The Eyes and Ears Together task is motivated by the observation that human experience of and interaction with the real world is basically multimodal in nature. When observing the world, we naturally link objects that we see with speech that we hear about these objects. Such links are vital to a full understanding of the world. For this reason, automatic linking of entities with visual objects is an important topic. Until now, it has not been well explored, and still represents a formidable research challenge.

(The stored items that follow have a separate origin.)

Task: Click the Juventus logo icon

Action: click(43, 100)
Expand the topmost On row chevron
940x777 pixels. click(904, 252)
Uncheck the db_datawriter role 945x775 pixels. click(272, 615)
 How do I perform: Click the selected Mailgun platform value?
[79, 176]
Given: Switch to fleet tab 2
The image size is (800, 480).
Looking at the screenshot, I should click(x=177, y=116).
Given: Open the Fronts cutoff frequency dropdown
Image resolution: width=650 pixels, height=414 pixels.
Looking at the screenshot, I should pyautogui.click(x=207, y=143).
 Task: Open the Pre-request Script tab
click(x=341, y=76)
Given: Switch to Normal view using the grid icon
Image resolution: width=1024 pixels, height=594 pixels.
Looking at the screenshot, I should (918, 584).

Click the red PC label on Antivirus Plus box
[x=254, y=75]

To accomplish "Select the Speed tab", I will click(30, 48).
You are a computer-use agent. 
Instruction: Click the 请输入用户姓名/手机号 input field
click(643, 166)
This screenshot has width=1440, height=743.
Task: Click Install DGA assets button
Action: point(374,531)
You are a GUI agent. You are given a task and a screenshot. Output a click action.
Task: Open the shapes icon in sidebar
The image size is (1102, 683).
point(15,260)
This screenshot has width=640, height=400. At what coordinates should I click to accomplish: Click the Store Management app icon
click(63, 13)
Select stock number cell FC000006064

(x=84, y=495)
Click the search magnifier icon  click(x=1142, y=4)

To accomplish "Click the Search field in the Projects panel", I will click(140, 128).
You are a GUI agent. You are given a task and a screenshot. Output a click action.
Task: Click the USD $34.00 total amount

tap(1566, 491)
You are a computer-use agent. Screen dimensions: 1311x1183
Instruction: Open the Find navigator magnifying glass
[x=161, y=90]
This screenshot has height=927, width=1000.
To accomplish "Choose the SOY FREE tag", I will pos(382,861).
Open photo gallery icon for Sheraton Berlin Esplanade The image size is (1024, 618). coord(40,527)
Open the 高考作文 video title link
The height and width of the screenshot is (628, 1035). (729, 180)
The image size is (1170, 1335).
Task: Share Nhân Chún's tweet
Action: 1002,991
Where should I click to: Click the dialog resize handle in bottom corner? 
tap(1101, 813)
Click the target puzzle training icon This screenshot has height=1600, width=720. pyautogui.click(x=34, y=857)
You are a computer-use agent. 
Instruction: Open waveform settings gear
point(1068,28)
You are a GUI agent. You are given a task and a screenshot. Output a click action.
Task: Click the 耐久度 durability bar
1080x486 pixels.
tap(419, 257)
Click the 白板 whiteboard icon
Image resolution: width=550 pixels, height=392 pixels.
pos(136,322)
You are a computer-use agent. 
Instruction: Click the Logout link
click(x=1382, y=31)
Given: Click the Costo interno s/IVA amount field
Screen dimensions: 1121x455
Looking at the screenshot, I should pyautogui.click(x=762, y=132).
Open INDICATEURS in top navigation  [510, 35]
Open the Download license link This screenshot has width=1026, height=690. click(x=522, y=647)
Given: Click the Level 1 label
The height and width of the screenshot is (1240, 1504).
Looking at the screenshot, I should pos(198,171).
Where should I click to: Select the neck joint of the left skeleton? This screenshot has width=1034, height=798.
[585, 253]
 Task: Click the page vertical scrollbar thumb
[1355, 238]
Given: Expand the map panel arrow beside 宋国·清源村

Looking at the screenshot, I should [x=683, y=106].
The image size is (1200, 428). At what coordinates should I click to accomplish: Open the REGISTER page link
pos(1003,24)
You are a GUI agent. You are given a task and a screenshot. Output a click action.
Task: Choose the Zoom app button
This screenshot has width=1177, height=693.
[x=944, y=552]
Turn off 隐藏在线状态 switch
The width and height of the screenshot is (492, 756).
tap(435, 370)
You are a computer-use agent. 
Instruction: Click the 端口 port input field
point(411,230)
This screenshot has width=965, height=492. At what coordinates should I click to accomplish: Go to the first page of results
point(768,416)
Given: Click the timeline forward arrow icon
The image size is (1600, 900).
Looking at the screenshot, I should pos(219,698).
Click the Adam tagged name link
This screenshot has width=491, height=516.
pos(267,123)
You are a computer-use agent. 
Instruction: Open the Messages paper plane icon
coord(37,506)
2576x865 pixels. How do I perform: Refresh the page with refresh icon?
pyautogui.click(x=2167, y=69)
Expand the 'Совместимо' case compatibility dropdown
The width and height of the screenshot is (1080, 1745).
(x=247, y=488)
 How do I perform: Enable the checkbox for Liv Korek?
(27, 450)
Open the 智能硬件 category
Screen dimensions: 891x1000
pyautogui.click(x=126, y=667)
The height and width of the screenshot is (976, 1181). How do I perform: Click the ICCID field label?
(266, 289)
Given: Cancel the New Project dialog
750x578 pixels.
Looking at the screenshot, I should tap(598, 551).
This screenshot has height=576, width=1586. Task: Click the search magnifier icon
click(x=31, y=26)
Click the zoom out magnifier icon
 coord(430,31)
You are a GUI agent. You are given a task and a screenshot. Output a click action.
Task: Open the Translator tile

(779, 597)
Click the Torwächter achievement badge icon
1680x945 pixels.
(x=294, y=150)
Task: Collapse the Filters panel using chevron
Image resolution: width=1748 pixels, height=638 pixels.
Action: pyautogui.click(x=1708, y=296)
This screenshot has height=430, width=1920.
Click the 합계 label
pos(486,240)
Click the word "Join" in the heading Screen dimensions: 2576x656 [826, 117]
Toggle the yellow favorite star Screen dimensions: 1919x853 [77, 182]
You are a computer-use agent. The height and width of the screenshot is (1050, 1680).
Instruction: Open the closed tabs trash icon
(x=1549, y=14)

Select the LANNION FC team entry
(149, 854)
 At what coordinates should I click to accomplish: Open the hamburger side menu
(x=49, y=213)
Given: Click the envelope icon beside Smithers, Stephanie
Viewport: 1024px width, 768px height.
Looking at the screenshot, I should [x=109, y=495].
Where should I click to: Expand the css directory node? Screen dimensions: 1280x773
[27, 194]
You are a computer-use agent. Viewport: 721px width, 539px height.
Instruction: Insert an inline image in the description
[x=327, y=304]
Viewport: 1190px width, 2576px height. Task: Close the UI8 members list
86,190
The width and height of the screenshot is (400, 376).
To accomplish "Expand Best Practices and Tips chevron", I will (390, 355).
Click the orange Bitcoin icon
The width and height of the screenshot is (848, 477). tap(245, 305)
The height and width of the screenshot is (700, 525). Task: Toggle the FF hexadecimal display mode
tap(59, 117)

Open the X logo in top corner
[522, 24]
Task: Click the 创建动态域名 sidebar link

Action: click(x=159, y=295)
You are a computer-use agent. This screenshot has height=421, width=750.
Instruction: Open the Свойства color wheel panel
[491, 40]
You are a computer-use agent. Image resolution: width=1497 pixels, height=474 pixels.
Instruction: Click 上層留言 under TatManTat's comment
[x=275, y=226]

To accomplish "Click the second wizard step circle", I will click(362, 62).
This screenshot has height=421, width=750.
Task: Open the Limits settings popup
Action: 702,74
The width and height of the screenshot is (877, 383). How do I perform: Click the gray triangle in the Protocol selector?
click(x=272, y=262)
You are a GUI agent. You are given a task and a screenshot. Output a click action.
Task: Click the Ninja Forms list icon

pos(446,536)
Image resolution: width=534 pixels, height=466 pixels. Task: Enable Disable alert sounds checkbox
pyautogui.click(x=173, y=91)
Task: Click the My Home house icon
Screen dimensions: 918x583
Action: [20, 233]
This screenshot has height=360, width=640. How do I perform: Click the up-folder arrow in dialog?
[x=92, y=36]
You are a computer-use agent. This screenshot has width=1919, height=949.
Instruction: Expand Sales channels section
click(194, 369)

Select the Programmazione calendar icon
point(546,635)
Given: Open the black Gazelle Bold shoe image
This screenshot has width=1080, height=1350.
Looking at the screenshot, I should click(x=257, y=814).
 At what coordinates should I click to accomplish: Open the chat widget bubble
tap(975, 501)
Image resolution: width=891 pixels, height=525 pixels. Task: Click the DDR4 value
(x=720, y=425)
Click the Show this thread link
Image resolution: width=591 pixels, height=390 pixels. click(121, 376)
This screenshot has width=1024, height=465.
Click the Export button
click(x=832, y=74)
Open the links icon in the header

The objective of the task is to improve co-reference resolution in spoken information streams based on their association with co-incident video information, and to examine the use of visual information in speech processing more generally. Such technologies will have the potential to enhance the analysis of spoken multimedia data, where both audio and visual information are available.

Target group
Eyes and Ears Together is targeted at researchers, who work on multimedia processing, natural language processing and computer vision. Co-reference resolution is traditionally a task of the NLP field for written texts, for which previous work has rarely made sought to exploit to visual signals. Eyes and Ears Together asks researchers to develop a system that exploits visual signals to resolve references on transcriptions of naturally occurring speech. We particularly encourage participants by multidisciplinary groups bringing together complementary expertise to address this task.

Data
This task will be performed on a collection of instruction videos called “How2” [2]. This dataset consists of roughly 300 hours of videos. Participants are provided with pre-computed features from videos and time-aligned speech transcriptions. We will release links to the original videos, as distributing the original videos is not allowed due to copyright restrictions. Training data will be released with automatically detected nouns, pronouns and candidates with their corresponding visual bounding boxes. There are no explicit labels for object bounding boxes and referring expressions of pronouns. Therefore, participants are expected to build a system without explicit supervision.

Ground truth and evaluation
System output will be evaluated through accuracy of bounding box prediction given video frames, nouns and pronouns. For each video frame, there will be a ground truth bounding box that captures an object corresponding to a given noun or a pronoun. Submitted systems will be ranked by accuracy of bounding box prediction, but we will also compute F1 score of co-reference resolution given pronouns. The development and test splits of the dataset will be manually annotated with references of pronouns and bounding boxes of noun phrases and pronouns.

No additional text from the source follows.